═════ TEXT UNDER STUDY ═════

ME *whispering so my friends don’t hear* thank you
As I was getting into bed she said: You’re drunk.
I said, how do you know?
She said, You live next door.
BOSS: What’s going on here?
ME: Dave’s mad because he specifically labelled his sandwich in the fridge and I accidentally-
DAVE: Not accidentally, on purpose!!
ME: ugh ok FINE. And I, “on purpose”, slept with his wife
AHHHHHHHH HONEY COME QUICK THERE’S A RAT IN THE SHOwer oh uh never mind, it’s just my hair in the drain
comedy isn’t about making people laugh. it’s about asking people in the front row, who politely sat there despite not wanting to, what their favorite sexual position is and then mocking them regardless of their answer before posting that interaction on every conceivable platform
[creation of snakes]
GOD: What happened here?
ANGEL: You said make them armless…
GOD: Harmless!
ANGEL: Ohhh
SNAKE: YOU IDIOTS!
Harry Potter: A Shortened Version
Voldemort: I must kill Harry Potter.
Everyone else: Lol, no.
If I hug you for more than 3 seconds, I’m probably picking your pockets.
Unless the girl is hot, when she asks how I want my hair cut, I’ll say “In silence”
I don’t care if you’re 30 or 50, sometimes I’ll flirt with you.
-“I’m 21.”
Omg eww, get away from me!
Hey small town pharmacy workers. I’m gonna need you to stop yelling about my meds as I am most certainly surrounded by former teachers, ex boyfriends, and/or relatives.
My favorite part of a date is the sweet, seedy flesh. Wait, sorry, that’s my favorite part of a fig, I always get figs and dates mixed up.
Me: “This is not my first rodeo.”
Dude: “Ma’am, this is a petting zoo. Please stop trying to ride the goats.”
I will be answering all questions with both middle fingers this morning.
as a millennial dad I’ve never not been Too Online so I know the best combination of buzzwords to maximize being annoying to my tween; she got a meatball sub for lunch and I said “oh she in her marinara era for real” and the eye roll could have powered our house for a year
That awkward moment when someone says “stop”, and you don’t know whether to respond with “collaborate and listen” or “hammer time.”
2015:hey how’s it going so far?

═════ EXTRACTED RECORDS ═════

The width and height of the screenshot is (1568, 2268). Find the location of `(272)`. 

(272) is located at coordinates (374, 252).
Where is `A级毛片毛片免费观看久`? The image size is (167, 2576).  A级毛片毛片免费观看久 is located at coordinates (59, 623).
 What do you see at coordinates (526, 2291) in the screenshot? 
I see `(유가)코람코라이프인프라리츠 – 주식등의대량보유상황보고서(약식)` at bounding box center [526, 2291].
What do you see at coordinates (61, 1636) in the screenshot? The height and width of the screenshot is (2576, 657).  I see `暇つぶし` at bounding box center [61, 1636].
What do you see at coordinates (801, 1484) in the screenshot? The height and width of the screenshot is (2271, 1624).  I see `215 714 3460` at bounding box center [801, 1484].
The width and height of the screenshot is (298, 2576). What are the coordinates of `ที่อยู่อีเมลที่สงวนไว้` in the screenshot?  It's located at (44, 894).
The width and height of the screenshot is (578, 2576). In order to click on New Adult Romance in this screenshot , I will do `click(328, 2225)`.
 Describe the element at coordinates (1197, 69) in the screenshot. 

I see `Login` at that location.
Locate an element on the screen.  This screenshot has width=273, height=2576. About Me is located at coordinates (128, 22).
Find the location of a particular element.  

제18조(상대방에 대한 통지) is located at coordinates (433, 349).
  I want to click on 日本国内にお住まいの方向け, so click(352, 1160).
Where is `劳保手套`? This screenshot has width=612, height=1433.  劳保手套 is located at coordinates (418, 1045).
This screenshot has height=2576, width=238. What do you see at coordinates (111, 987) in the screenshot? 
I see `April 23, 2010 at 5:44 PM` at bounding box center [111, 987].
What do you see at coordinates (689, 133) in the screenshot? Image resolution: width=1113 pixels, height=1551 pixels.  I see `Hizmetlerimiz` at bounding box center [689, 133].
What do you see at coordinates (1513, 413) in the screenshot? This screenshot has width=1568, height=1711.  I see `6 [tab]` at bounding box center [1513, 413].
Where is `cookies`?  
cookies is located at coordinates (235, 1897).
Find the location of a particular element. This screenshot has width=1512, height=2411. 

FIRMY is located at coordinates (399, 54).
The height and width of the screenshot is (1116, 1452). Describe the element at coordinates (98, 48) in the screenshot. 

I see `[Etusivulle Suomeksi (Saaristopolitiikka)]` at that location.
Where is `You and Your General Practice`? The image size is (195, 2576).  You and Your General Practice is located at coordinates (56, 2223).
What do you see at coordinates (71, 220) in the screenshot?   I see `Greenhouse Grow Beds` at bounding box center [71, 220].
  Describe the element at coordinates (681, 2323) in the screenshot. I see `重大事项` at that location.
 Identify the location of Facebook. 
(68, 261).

═════

PROBLEMS AND TASKS:
• 1. Copy the joke collection, beginning at the words "ME: ugh ok FINE." and stopping after "picking your pockets.", and switch every "ANGEL" to "CHERUB".
• 2. Resume the joke collection after its last line with a few more short jokes in the same style.
These entries are separate material, unrelated to the joke collection.

ANSWERS TO THE PROBLEMS:
• 1.
ME: ugh ok FINE. And I, “on purpose”, slept with his wife
AHHHHHHHH HONEY COME QUICK THERE’S A RAT IN THE SHOwer oh uh never mind, it’s just my hair in the drain
comedy isn’t about making people laugh. it’s about asking people in the front row, who politely sat there despite not wanting to, what their favorite sexual position is and then mocking them regardless of their answer before posting that interaction on every conceivable platform
[creation of snakes]
GOD: What happened here?
CHERUB: You said make them armless…
GOD: Harmless!
CHERUB: Ohhh
SNAKE: YOU IDIOTS!
Harry Potter: A Shortened Version
Voldemort: I must kill Harry Potter.
Everyone else: Lol, no.
If I hug you for more than 3 seconds, I’m probably picking your pockets.

• 2.
2016:uh good
15:
16:
15:you’ve got an armed mili-
16:we’ve got an armed militia in a wildlife building, yeah
If you watch Beauty & the Beast backwards a grown man devolves into a monster then into a petulant little boy. It’s basically Twitter.
I want rich people’s problems like government denying the permission of landing my chopper on my mansion.
Daughter has amputated three dolls in the span of twelve hours. Really hoping our dog is smart enough to stay away from her.
Applied for a “meditation class” but missed out the first T on the enrolment form, so now I’m studying to be a marriage guidance counsellor.
Typos are dangerous, you guys.
My new dishwasher takes over two hours to run a full cycle and I don’t know what garbage this is because even my kid can wash dishes faster than that.
At the intermission of musicals there should be a very short football game
Yes of course the covid exposure notices are scary, but nothing shakes me to the core like an old fashioned classroom head lice letter.
Your name is just a compromise. It’s the one both your parents didn’t hate.
Most guys propose with a diamond but if you’re really smart give her an onion ring that way if she says no you still have a snack.
Everyone likes rough sex until it’s on an IKEA bunk bed.
Excited for Pete Davidson to host SNL and play some of his iconic characters including Pete Davidson and Pete Davidson.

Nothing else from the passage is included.